__EXERCISE DETAILS__:
Working from the entries below, give again each line from the first through the one containing "Open Command Search from the shortcut list", exactly and with nothing else.
== Segment start ==
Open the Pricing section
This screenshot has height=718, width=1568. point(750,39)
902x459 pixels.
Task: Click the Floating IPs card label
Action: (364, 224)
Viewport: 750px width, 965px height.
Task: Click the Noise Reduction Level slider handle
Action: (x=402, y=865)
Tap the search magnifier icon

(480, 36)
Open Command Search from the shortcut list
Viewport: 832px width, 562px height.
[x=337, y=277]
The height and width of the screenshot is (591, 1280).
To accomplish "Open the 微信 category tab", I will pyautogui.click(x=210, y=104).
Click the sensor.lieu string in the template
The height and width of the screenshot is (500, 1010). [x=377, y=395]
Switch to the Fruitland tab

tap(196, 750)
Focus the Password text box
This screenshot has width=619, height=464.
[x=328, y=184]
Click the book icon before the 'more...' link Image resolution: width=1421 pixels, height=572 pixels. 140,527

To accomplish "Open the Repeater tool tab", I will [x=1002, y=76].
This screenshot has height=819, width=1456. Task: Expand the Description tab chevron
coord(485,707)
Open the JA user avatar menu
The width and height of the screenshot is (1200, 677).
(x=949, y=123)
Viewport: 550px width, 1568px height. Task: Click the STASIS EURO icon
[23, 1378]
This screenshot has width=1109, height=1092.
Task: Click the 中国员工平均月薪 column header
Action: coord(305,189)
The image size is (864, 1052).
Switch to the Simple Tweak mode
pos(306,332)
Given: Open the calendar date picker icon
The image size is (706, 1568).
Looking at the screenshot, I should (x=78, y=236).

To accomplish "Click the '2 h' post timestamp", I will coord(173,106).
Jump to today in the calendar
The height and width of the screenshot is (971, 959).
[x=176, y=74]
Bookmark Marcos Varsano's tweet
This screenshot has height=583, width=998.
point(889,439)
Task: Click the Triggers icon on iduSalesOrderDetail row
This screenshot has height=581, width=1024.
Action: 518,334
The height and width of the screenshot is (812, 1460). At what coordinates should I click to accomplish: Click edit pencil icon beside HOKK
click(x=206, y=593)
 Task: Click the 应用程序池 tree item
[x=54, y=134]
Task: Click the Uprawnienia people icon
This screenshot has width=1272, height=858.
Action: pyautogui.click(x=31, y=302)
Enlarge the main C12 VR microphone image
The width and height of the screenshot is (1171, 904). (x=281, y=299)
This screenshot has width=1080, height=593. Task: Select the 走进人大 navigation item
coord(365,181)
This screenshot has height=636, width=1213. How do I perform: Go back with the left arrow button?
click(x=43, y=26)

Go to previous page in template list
== Segment end ==
__RESULT OF THIS EXERCISE__:
Open the Pricing section
This screenshot has height=718, width=1568. point(750,39)
902x459 pixels.
Task: Click the Floating IPs card label
Action: (364, 224)
Viewport: 750px width, 965px height.
Task: Click the Noise Reduction Level slider handle
Action: (x=402, y=865)
Tap the search magnifier icon

(480, 36)
Open Command Search from the shortcut list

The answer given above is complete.